15. ASSIGNMENT AND SUBCONTRACTING: Any assignment by either party of any of its rights or obligations under this Purchase Order without prior written consent (which shall not be unreasonably withheld) of the other party shall be null, void and without force or effect. Supplier shall not subcontract the Work or any portion thereof without the prior written consent of Ryder.
16. GOVERNING LAW, VENUE AND COMPLIANCE WITH LAWS: This Purchase Order shall be construed according to the laws of the state and/or province, if applicable, appearing in the “Ship All Items To” area of the Purchase Order and/or as set forth in Ryder’s Network. Supplier hereby consents and submits to the jurisdiction of the state and federal courts in the State of Florida in all questions and controversies arising out of this Agreement. Supplier (and the Work to be furnished hereunder) shall comply with all applicable national, state, and local laws and with all applicable rules, regulations and orders issued thereunder, including without limitation all hiring and contracting laws. Supplier shall furnish Ryder with such certificates of compliance with all applicable laws, ordinances, rules, regulations and orders as Ryder may from time to time reasonably request. Supplier shall bear the expense of compliance with all applicable laws.
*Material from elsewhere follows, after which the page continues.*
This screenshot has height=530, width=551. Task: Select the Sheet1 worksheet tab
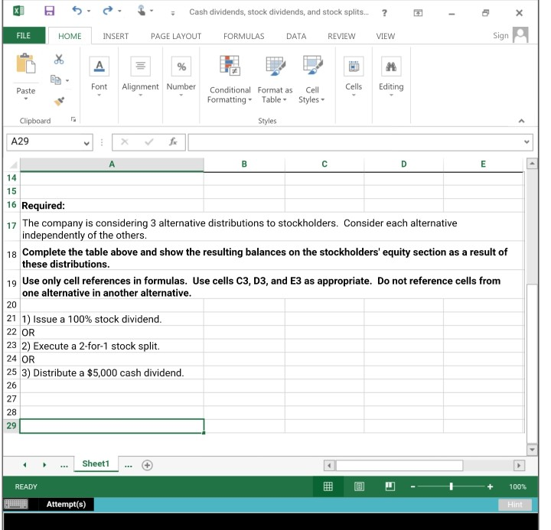(96, 464)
17. NO WAIVER; MODIFICATIONS AND SEVERABILITY: The failure of either party at any time to require performance by the other party of any provision of this Purchase Order shall in no way affect that party's right to enforce such provisions, nor shall the waiver by either party of any breach of any provision of this Purchase Order be taken or held to be a waiver of any further breach of the same provision. The terms and conditions of this Purchase Order, and any attachments hereto signed by the parties, constitute the entire agreement between the parties, and any modification of this Purchase Order shall be in writing and signed by both parties. It is expressly understood by Supplier that no substitutions or excess quantities of materials or increase in the price of any portion of the Work will be allowed without the prior written consent of Ryder. The receipt by Ryder of any quotation form,
sales confirmation or other document from Supplier shall not, in the absence of a written acknowledgment by Ryder expressly agreeing to the same, change in any manner or add to the terms and conditions hereof. If any one provision of these terms is determined by a court of competent jurisdiction to be in violation of applicable law, such term shall be of no force and effect to the extent of such violation without otherwise invalidating the other terms herein.
18. EQUAL OPPORTUNITY AND AFFIRMATIVE ACTION: Provider and Ryder both affirmatively state that they are equal opportunity employers and recognize the commitment of the other in this area. Contractor and subcontractor shall abide by the requirements of 41 CFR Part 60-1-.4(a), 60-300.5(a) and 60-741.5(a). These regulations prohibit discrimination against qualified individuals based on their status as protected veterans or individuals with disabilities, and prohibit discrimination against all individuals based on their race, color, religion, sex, sexual orientation, gender identity, or national origin. Moreover, these regulations require the covered prime contractors and subcontractors take affirmative action to employ and advance in employment individuals without regard to race, color, religion, sex, sexual orientation, gender identity, national origin, protected veteran status or disability. Failure to abide by this paragraph will be treated as a breach of the terms of this Agreement.